◆ Task prompt
Starting with the first line and ending with the last, copy the entries word for word.

(Records from a collection)
BEGIN
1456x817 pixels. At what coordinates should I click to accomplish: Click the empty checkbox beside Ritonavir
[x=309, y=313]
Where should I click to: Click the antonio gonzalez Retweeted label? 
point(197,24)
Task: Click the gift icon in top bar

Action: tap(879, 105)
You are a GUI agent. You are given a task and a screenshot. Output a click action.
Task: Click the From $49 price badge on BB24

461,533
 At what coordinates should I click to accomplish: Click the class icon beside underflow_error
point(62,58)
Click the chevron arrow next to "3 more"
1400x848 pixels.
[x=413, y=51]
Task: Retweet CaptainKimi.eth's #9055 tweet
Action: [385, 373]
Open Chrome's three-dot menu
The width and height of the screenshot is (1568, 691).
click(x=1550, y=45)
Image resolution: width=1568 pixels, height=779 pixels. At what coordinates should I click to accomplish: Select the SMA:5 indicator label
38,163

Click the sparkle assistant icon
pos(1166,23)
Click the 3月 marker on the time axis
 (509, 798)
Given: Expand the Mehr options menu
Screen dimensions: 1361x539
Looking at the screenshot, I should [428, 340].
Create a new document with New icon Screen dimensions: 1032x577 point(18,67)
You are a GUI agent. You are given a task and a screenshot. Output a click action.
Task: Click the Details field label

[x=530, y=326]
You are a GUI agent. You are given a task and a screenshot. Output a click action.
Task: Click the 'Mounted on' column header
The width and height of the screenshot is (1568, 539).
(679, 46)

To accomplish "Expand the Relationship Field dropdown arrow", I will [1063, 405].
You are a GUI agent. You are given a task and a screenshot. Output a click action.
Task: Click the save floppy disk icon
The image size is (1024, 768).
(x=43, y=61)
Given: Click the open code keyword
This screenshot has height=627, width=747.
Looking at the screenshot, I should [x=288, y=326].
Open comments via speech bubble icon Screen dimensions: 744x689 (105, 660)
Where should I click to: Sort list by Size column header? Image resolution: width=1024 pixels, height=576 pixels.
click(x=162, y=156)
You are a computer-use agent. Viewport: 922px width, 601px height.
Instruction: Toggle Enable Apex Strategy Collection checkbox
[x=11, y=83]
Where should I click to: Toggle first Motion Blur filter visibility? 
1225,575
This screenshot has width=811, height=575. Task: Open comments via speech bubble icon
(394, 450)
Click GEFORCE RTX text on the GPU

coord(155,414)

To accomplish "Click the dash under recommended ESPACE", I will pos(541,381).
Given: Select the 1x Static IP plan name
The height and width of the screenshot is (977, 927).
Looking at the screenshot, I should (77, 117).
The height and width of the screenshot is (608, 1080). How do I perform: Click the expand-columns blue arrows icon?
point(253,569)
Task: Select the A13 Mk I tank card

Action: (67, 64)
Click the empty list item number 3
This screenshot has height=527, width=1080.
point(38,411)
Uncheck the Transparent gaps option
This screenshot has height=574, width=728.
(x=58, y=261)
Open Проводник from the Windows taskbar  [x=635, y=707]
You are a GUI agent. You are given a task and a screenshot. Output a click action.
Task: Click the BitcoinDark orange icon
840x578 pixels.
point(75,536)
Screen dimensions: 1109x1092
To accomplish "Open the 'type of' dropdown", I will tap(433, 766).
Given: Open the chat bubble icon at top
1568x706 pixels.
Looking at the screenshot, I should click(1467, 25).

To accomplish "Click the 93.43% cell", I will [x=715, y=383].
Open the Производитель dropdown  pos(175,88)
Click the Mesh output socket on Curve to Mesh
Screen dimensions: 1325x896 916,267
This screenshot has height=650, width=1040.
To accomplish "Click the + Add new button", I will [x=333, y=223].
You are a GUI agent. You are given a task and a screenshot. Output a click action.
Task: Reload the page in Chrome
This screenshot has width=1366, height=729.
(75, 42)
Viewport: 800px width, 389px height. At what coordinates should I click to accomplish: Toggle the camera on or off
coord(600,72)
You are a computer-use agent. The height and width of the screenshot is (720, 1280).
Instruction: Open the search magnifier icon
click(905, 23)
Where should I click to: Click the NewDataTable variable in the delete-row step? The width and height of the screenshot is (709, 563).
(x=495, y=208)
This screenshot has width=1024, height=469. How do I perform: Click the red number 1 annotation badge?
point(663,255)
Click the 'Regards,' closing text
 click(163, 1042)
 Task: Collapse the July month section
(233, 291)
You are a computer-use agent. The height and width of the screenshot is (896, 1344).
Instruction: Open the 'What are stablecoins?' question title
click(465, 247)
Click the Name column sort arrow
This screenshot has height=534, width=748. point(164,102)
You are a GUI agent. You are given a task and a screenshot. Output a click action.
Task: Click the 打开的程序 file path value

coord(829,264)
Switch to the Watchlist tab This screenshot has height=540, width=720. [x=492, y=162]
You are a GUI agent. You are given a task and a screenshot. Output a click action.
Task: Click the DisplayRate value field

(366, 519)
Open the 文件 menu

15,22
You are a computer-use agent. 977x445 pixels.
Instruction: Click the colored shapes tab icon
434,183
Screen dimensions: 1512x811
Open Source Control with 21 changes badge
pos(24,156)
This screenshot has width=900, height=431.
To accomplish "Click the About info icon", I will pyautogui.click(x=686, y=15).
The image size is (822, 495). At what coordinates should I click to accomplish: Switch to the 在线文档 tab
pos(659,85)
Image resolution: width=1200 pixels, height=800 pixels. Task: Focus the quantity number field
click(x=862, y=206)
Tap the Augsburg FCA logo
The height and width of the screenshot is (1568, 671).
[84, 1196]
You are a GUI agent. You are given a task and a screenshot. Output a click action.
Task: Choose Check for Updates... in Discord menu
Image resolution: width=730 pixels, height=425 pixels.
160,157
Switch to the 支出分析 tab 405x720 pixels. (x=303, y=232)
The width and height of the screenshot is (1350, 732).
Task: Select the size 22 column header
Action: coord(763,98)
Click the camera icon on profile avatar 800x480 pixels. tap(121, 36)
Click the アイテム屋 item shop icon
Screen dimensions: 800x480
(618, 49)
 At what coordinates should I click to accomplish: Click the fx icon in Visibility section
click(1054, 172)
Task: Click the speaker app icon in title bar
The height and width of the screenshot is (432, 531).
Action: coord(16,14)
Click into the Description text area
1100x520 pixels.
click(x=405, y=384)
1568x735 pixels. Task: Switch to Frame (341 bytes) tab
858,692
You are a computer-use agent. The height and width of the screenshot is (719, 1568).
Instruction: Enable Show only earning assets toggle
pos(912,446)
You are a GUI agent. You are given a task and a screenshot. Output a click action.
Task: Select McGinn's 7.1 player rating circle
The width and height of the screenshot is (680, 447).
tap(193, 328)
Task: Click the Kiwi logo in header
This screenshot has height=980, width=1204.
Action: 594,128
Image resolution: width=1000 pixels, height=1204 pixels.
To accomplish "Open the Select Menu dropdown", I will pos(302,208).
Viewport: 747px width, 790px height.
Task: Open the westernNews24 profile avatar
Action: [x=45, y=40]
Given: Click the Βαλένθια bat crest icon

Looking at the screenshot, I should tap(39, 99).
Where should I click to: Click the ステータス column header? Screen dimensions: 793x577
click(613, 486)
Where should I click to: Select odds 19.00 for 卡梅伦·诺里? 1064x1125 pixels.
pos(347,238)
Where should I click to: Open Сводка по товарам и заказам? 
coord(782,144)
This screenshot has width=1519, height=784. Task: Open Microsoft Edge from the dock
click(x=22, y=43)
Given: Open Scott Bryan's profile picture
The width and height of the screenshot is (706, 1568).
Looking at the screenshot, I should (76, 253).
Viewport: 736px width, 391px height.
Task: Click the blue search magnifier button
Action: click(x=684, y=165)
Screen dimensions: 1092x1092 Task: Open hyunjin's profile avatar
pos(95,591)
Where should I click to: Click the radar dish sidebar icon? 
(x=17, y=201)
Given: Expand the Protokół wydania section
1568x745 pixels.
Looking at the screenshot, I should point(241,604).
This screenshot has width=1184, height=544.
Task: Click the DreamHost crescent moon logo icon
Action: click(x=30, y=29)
END
◆ Exercise solution
1456x817 pixels. At what coordinates should I click to accomplish: Click the empty checkbox beside Ritonavir
[x=309, y=313]
Where should I click to: Click the antonio gonzalez Retweeted label? 
point(197,24)
Task: Click the gift icon in top bar

Action: tap(879, 105)
You are a GUI agent. You are given a task and a screenshot. Output a click action.
Task: Click the From $49 price badge on BB24

461,533
 At what coordinates should I click to accomplish: Click the class icon beside underflow_error
point(62,58)
Click the chevron arrow next to "3 more"
1400x848 pixels.
[x=413, y=51]
Task: Retweet CaptainKimi.eth's #9055 tweet
Action: [385, 373]
Open Chrome's three-dot menu
The width and height of the screenshot is (1568, 691).
click(x=1550, y=45)
Image resolution: width=1568 pixels, height=779 pixels. At what coordinates should I click to accomplish: Select the SMA:5 indicator label
38,163

Click the sparkle assistant icon
pos(1166,23)
Click the 3月 marker on the time axis
 (509, 798)
Given: Expand the Mehr options menu
Screen dimensions: 1361x539
Looking at the screenshot, I should [428, 340].
Create a new document with New icon Screen dimensions: 1032x577 point(18,67)
You are a GUI agent. You are given a task and a screenshot. Output a click action.
Task: Click the Details field label

[x=530, y=326]
You are a GUI agent. You are given a task and a screenshot. Output a click action.
Task: Click the 'Mounted on' column header
The width and height of the screenshot is (1568, 539).
(679, 46)

To accomplish "Expand the Relationship Field dropdown arrow", I will [1063, 405].
You are a GUI agent. You are given a task and a screenshot. Output a click action.
Task: Click the save floppy disk icon
The image size is (1024, 768).
(x=43, y=61)
Given: Click the open code keyword
This screenshot has height=627, width=747.
Looking at the screenshot, I should [x=288, y=326].
Open comments via speech bubble icon Screen dimensions: 744x689 (105, 660)
Where should I click to: Sort list by Size column header? Image resolution: width=1024 pixels, height=576 pixels.
click(x=162, y=156)
You are a computer-use agent. Viewport: 922px width, 601px height.
Instruction: Toggle Enable Apex Strategy Collection checkbox
[x=11, y=83]
Where should I click to: Toggle first Motion Blur filter visibility? 
1225,575
This screenshot has width=811, height=575. Task: Open comments via speech bubble icon
(394, 450)
Click GEFORCE RTX text on the GPU

coord(155,414)

To accomplish "Click the dash under recommended ESPACE", I will pos(541,381).
Given: Select the 1x Static IP plan name
The height and width of the screenshot is (977, 927).
Looking at the screenshot, I should (77, 117).
The height and width of the screenshot is (608, 1080). How do I perform: Click the expand-columns blue arrows icon?
point(253,569)
Task: Select the A13 Mk I tank card

Action: (67, 64)
Click the empty list item number 3
This screenshot has height=527, width=1080.
point(38,411)
Uncheck the Transparent gaps option
This screenshot has height=574, width=728.
(x=58, y=261)
Open Проводник from the Windows taskbar  [x=635, y=707]
You are a GUI agent. You are given a task and a screenshot. Output a click action.
Task: Click the BitcoinDark orange icon
840x578 pixels.
point(75,536)
Screen dimensions: 1109x1092
To accomplish "Open the 'type of' dropdown", I will tap(433, 766).
Given: Open the chat bubble icon at top
1568x706 pixels.
Looking at the screenshot, I should click(1467, 25).

To accomplish "Click the 93.43% cell", I will [x=715, y=383].
Open the Производитель dropdown  pos(175,88)
Click the Mesh output socket on Curve to Mesh
Screen dimensions: 1325x896 916,267
This screenshot has height=650, width=1040.
To accomplish "Click the + Add new button", I will [x=333, y=223].
You are a GUI agent. You are given a task and a screenshot. Output a click action.
Task: Reload the page in Chrome
This screenshot has width=1366, height=729.
(75, 42)
Viewport: 800px width, 389px height. At what coordinates should I click to accomplish: Toggle the camera on or off
coord(600,72)
You are a computer-use agent. The height and width of the screenshot is (720, 1280).
Instruction: Open the search magnifier icon
click(905, 23)
Where should I click to: Click the NewDataTable variable in the delete-row step? The width and height of the screenshot is (709, 563).
(x=495, y=208)
This screenshot has width=1024, height=469. How do I perform: Click the red number 1 annotation badge?
point(663,255)
Click the 'Regards,' closing text
 click(163, 1042)
 Task: Collapse the July month section
(233, 291)
You are a computer-use agent. The height and width of the screenshot is (896, 1344).
Instruction: Open the 'What are stablecoins?' question title
click(465, 247)
Click the Name column sort arrow
This screenshot has height=534, width=748. point(164,102)
You are a GUI agent. You are given a task and a screenshot. Output a click action.
Task: Click the 打开的程序 file path value

coord(829,264)
Switch to the Watchlist tab This screenshot has height=540, width=720. [x=492, y=162]
You are a GUI agent. You are given a task and a screenshot. Output a click action.
Task: Click the DisplayRate value field

(366, 519)
Open the 文件 menu

15,22
You are a computer-use agent. 977x445 pixels.
Instruction: Click the colored shapes tab icon
434,183
Screen dimensions: 1512x811
Open Source Control with 21 changes badge
pos(24,156)
This screenshot has width=900, height=431.
To accomplish "Click the About info icon", I will pyautogui.click(x=686, y=15).
The image size is (822, 495). At what coordinates should I click to accomplish: Switch to the 在线文档 tab
pos(659,85)
Image resolution: width=1200 pixels, height=800 pixels. Task: Focus the quantity number field
click(x=862, y=206)
Tap the Augsburg FCA logo
The height and width of the screenshot is (1568, 671).
[84, 1196]
You are a GUI agent. You are given a task and a screenshot. Output a click action.
Task: Choose Check for Updates... in Discord menu
Image resolution: width=730 pixels, height=425 pixels.
160,157
Switch to the 支出分析 tab 405x720 pixels. (x=303, y=232)
The width and height of the screenshot is (1350, 732).
Task: Select the size 22 column header
Action: coord(763,98)
Click the camera icon on profile avatar 800x480 pixels. tap(121, 36)
Click the アイテム屋 item shop icon
Screen dimensions: 800x480
(618, 49)
 At what coordinates should I click to accomplish: Click the fx icon in Visibility section
click(1054, 172)
Task: Click the speaker app icon in title bar
The height and width of the screenshot is (432, 531).
Action: coord(16,14)
Click into the Description text area
1100x520 pixels.
click(x=405, y=384)
1568x735 pixels. Task: Switch to Frame (341 bytes) tab
858,692
You are a computer-use agent. The height and width of the screenshot is (719, 1568).
Instruction: Enable Show only earning assets toggle
pos(912,446)
You are a GUI agent. You are given a task and a screenshot. Output a click action.
Task: Select McGinn's 7.1 player rating circle
The width and height of the screenshot is (680, 447).
tap(193, 328)
Task: Click the Kiwi logo in header
This screenshot has height=980, width=1204.
Action: 594,128
Image resolution: width=1000 pixels, height=1204 pixels.
To accomplish "Open the Select Menu dropdown", I will pos(302,208).
Viewport: 747px width, 790px height.
Task: Open the westernNews24 profile avatar
Action: [x=45, y=40]
Given: Click the Βαλένθια bat crest icon

Looking at the screenshot, I should tap(39, 99).
Where should I click to: Click the ステータス column header? Screen dimensions: 793x577
click(613, 486)
Where should I click to: Select odds 19.00 for 卡梅伦·诺里? 1064x1125 pixels.
pos(347,238)
Where should I click to: Open Сводка по товарам и заказам? 
coord(782,144)
This screenshot has width=1519, height=784. Task: Open Microsoft Edge from the dock
click(x=22, y=43)
Given: Open Scott Bryan's profile picture
The width and height of the screenshot is (706, 1568).
Looking at the screenshot, I should (76, 253).
Viewport: 736px width, 391px height.
Task: Click the blue search magnifier button
Action: click(x=684, y=165)
Screen dimensions: 1092x1092 Task: Open hyunjin's profile avatar
pos(95,591)
Where should I click to: Click the radar dish sidebar icon? 
(x=17, y=201)
Given: Expand the Protokół wydania section
1568x745 pixels.
Looking at the screenshot, I should point(241,604).
This screenshot has width=1184, height=544.
Task: Click the DreamHost crescent moon logo icon
Action: click(x=30, y=29)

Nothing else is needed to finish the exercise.